- [Task requirements]
Report every line of the entries below that contains the word "Instruction", reproducing each such line in full.

- [Dataset extract]
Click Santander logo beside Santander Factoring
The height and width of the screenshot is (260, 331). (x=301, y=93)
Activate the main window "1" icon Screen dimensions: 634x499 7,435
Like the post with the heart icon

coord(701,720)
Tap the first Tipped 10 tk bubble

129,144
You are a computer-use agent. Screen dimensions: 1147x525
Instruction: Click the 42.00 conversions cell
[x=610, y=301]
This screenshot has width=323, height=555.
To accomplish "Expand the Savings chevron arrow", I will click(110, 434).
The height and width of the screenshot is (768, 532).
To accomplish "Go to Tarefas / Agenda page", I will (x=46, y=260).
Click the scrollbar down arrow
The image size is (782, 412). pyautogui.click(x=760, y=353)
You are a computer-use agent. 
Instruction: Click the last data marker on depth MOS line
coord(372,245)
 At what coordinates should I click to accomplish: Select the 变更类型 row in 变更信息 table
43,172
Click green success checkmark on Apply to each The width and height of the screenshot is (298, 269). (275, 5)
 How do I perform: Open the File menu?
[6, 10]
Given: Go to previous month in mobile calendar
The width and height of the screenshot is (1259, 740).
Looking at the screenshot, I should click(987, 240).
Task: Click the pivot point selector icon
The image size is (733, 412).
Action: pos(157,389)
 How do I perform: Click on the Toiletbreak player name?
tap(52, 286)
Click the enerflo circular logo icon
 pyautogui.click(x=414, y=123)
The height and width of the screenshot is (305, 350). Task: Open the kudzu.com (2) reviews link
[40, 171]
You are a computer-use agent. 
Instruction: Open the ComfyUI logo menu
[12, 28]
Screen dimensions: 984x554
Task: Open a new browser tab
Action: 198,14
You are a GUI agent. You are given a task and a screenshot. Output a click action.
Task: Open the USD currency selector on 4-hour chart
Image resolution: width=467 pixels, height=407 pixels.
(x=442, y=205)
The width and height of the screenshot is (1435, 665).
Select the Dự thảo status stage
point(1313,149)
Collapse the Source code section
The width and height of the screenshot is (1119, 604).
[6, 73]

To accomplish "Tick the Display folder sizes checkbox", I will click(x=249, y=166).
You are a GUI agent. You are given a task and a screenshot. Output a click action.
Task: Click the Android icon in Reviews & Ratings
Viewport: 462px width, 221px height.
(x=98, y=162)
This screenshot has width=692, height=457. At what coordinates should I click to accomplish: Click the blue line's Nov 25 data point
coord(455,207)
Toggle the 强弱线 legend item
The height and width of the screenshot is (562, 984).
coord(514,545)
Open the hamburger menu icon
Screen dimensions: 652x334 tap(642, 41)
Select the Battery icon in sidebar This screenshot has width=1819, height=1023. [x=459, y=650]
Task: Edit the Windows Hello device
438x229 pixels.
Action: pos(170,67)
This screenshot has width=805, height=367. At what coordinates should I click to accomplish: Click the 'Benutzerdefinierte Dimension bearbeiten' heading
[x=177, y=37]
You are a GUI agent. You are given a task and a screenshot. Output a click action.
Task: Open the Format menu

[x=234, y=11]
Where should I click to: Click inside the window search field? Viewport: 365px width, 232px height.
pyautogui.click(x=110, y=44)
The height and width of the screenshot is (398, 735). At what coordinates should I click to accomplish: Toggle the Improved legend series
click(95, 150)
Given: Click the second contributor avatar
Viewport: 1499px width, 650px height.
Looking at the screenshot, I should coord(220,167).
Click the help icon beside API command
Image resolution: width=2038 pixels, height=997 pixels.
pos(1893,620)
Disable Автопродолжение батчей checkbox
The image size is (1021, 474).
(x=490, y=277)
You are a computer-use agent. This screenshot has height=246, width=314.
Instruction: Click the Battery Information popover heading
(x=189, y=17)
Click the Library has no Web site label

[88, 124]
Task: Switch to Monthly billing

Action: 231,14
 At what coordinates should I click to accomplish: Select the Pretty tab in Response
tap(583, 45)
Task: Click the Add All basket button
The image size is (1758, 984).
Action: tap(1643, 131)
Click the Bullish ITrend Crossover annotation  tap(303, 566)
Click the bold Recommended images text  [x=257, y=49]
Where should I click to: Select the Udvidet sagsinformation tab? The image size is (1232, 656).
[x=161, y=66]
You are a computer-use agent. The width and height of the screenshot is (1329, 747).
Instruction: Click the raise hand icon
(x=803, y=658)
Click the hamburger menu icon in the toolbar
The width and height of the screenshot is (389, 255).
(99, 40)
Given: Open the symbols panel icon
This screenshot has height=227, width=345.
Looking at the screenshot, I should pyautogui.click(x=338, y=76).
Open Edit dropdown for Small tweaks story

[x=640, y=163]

- [Full answer]
Instruction: Click the 42.00 conversions cell
Instruction: Click the last data marker on depth MOS line
Instruction: Open the ComfyUI logo menu
Instruction: Click the Battery Information popover heading
Instruction: Click the raise hand icon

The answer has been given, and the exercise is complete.